▶ [ENTRIES]:
□ □ □

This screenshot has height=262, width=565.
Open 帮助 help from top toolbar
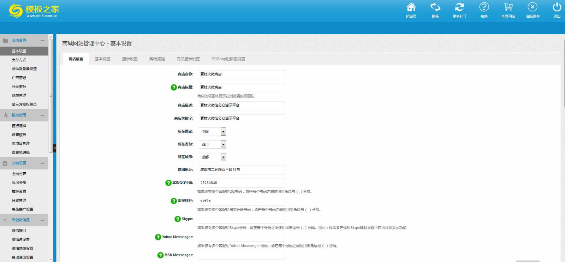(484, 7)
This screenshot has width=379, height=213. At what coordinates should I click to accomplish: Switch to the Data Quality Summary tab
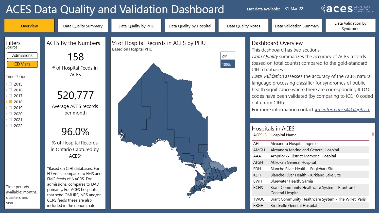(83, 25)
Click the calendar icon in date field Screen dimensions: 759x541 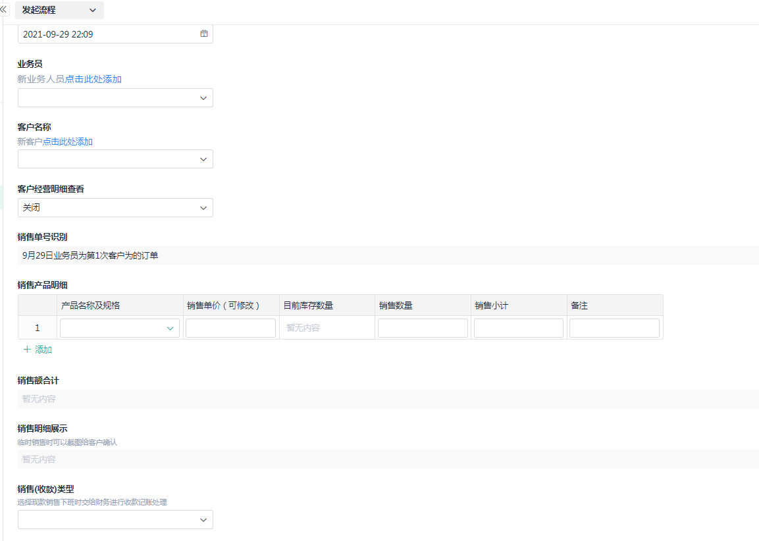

□ □ □

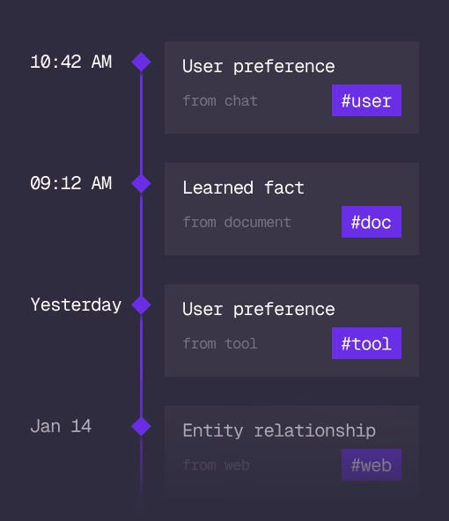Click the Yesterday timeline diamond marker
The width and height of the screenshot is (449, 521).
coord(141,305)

□ □ □

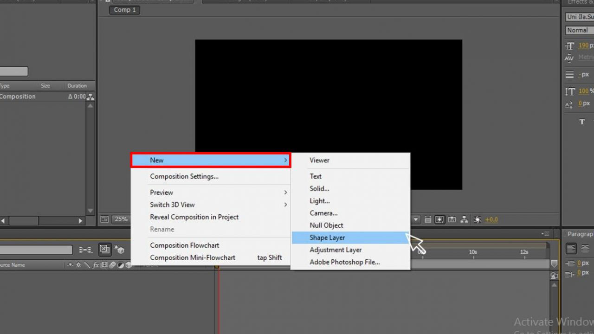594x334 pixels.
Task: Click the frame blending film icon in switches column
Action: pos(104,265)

□ □ □

▶ [PROMPT]: Rewrite the records from the line containing "This screenshot has width=379, height=213." through the line containing "Click the calendar", putting "Data Quality Overview" in place of "Data Quality Summary" and keeping everything else the same. Give only those lines, and omit the pictures.

▶ [THE REPLY]:
This screenshot has width=379, height=213. At what coordinates should I click to accomplish: Switch to the Data Quality Overview tab
(83, 25)
Click the calendar icon in date field Screen dimensions: 759x541 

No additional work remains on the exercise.